The campaign to sack Medvedev is just one area where the siloviki wing of the elite is attempting to push the advantage it gained when Putin -- spooked by the protests that accompanied his return to the Kremlin -- threw his lot in with them and shunned technocrats seeking political reforms.
In essence, when Putin abandoned his traditional role as arbiter among Kremlin clans and sided with the most hard-line elements, he also became their prisoner.
Another area where the siloviki seem to be pushing Putin where he doesn't want to go is in the corruption case against former Defense Minister Anatoly Serdyukov.
In this case, according to analysts, it is an alliance joining Ivanov together with Sergei Chemezov, head of the state-controlled, defense-procurement conglomerate Russian Technologies, and Deputy Prime Minister Dmitry Rogozin.
In the eyes of this cabal, Serdyukov's sins are many. As defense minister, he sought to purchase foreign armaments, angering Chemezov and Rogozin, who have an institutional (if not financial) interest in domestic arms procurements. His proposed reforms of the armed forces would have reduced the size of the officer corps.

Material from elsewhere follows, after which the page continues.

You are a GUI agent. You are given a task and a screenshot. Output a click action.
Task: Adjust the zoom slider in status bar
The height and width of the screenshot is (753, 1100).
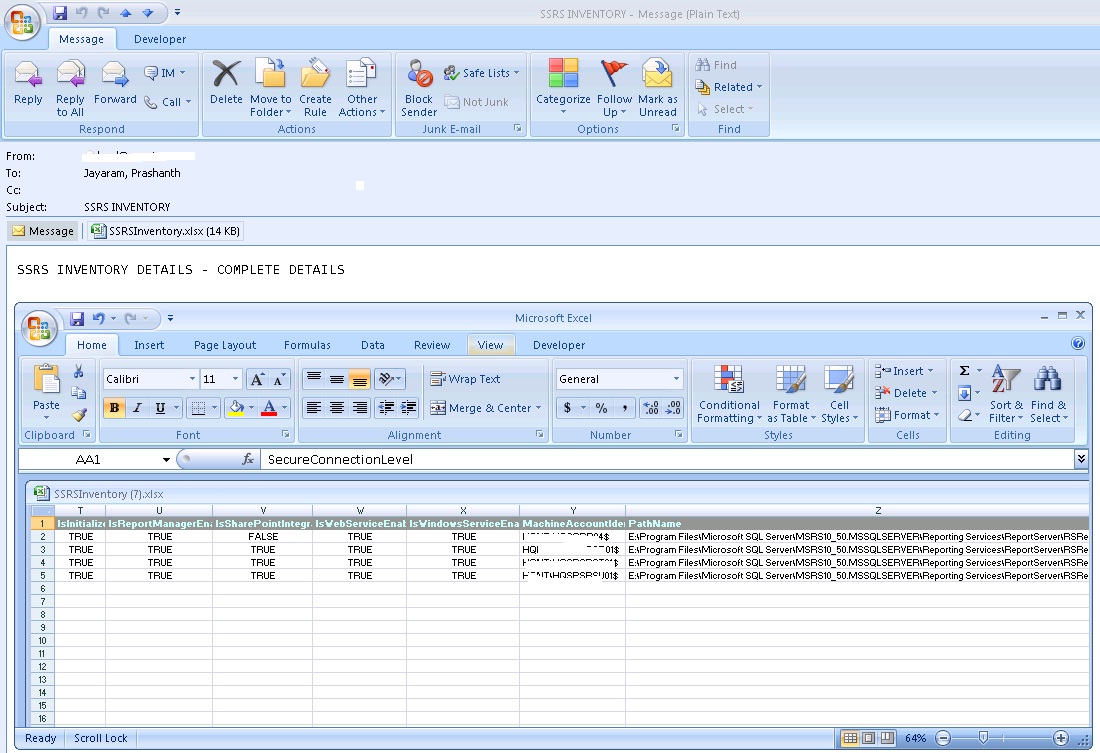click(x=983, y=738)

And perhaps most significantly, he appeared to favor Medvedev staying in the Kremlin for a second term.
The 3 billion ruble ($95 million) defense-procurement scandal that cost him his job was, no doubt, easy for his enemies to dig up. Any Russian official at his level is bound to have plenty of skeletons in his closet.
In a recent interview with RFE/RL's Russian Service, military analyst Aleksandr Golts noted that Serdyukov "led the life of any of Putin's high-ranking nobles and his sins can also be attributed to anybody else in the president's entourage."
Golts added, however, that Putin does not appear to favor prosecuting Serdyukov.
"I don't have the impression that Putin is behind this case," Golts said. "Several times he has given signals to the effect that the case against Serdyukov should be stopped. But the way things are at this stage, the warring bureaucratic clans don't feel the need to listen to the supreme leader."
How the case turns out, Golts adds, will be a barometer of how much control Putin has over his courtiers.
"The Serdyukov story shows how dramatically the rules of the game have changed in the upper echelons of the state," he said.
And the new rules seem to indicate that Putin is losing the mojo that came with being the elite's indispensable arbiter.